JOB -> From the data below, extract every line that contains the string "This", matching case exactly.

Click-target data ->
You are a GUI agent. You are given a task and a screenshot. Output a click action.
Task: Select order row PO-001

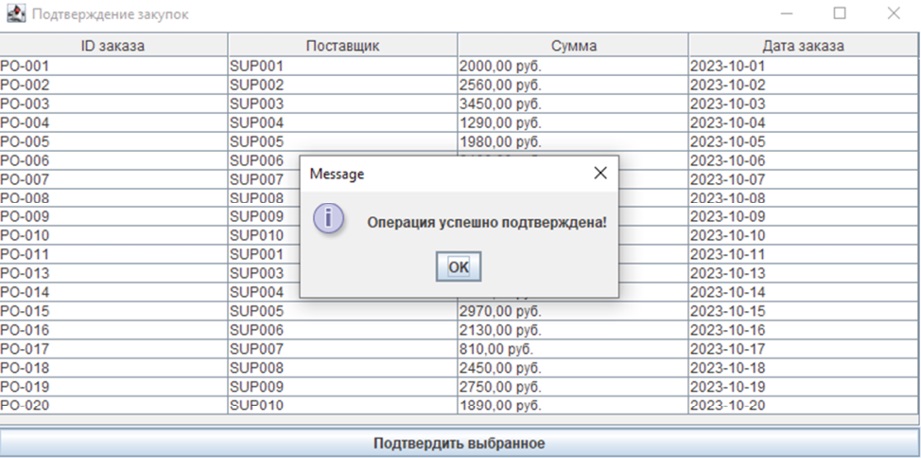[114, 66]
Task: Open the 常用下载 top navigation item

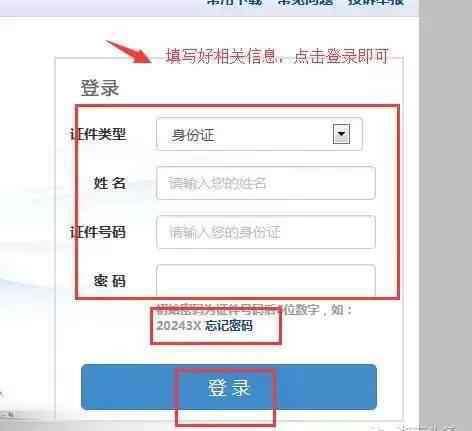Action: pos(235,3)
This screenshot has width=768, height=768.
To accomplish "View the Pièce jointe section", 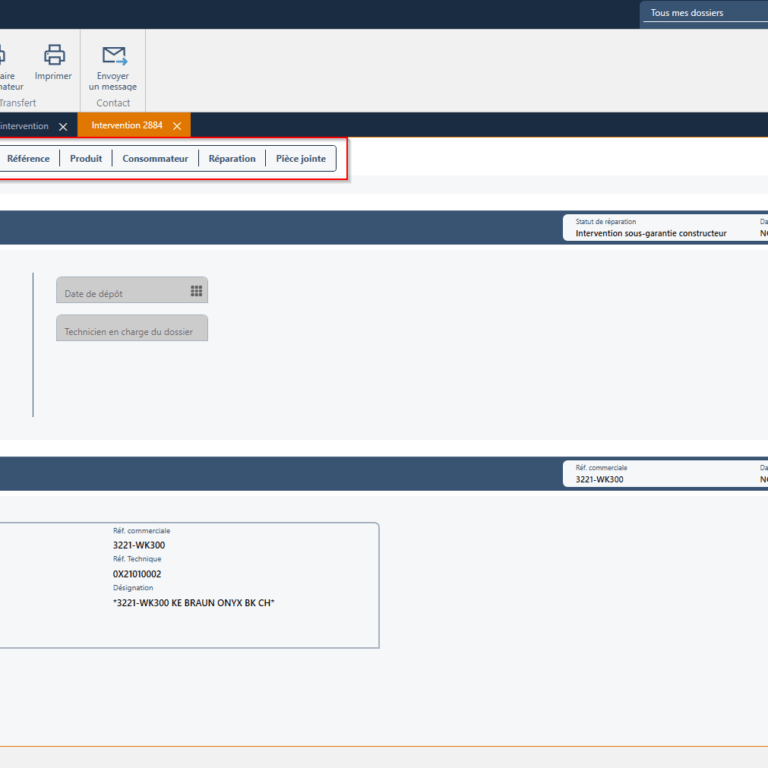I will (300, 159).
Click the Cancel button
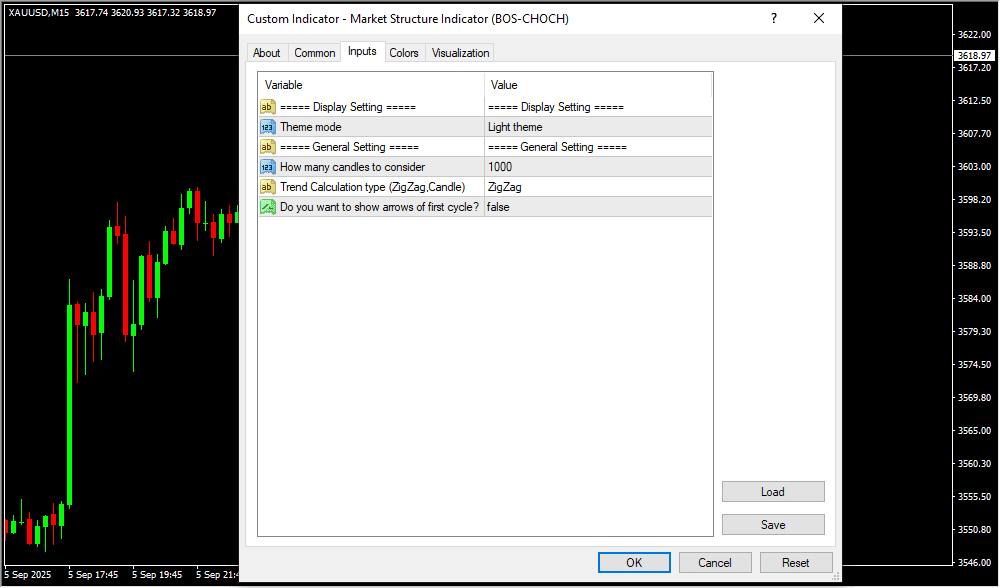 (715, 563)
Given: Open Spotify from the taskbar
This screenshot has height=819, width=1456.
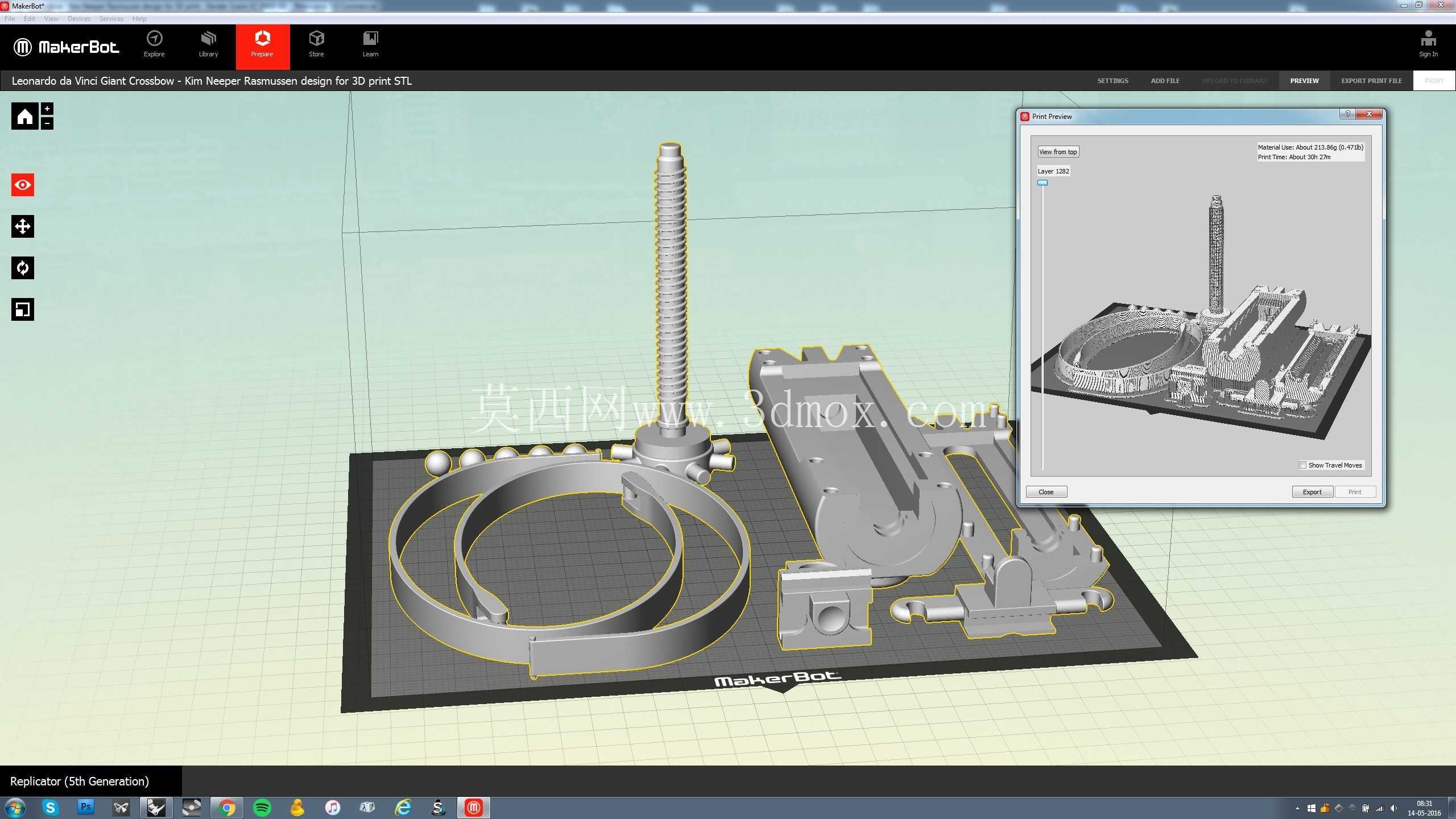Looking at the screenshot, I should [x=262, y=808].

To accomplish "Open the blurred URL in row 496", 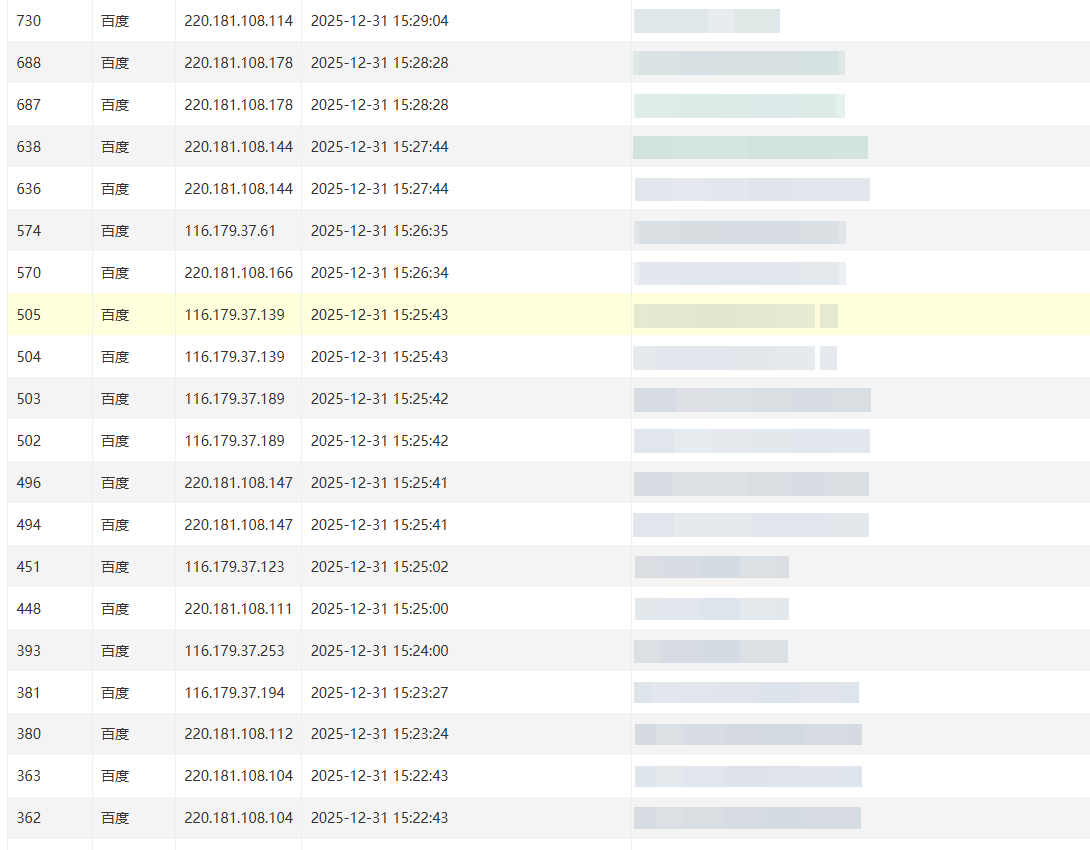I will 750,483.
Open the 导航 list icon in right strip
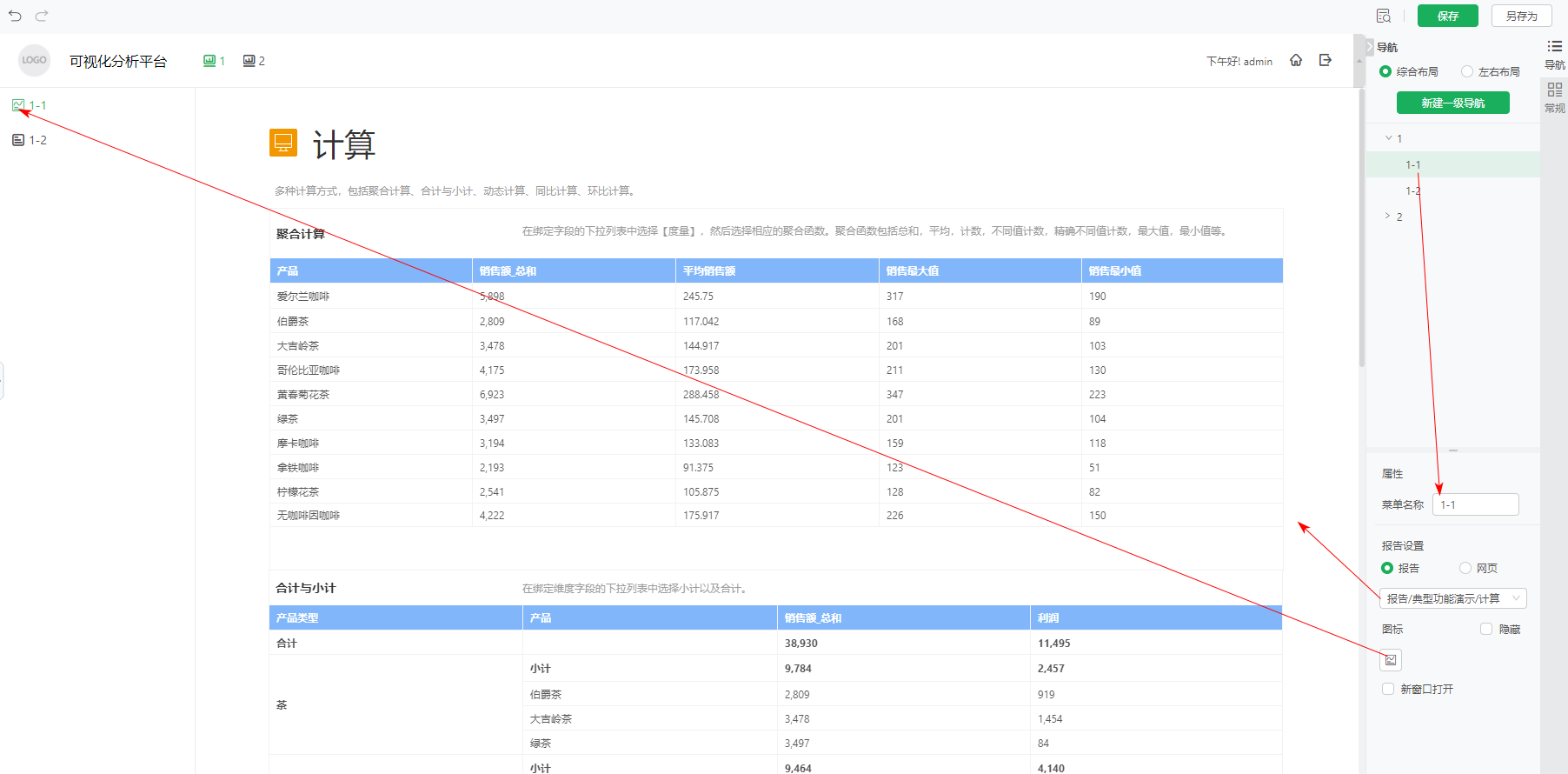Viewport: 1568px width, 774px height. coord(1554,47)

RESPONSE ->
This screenshot has width=768, height=768.
This screenshot has height=819, width=1456.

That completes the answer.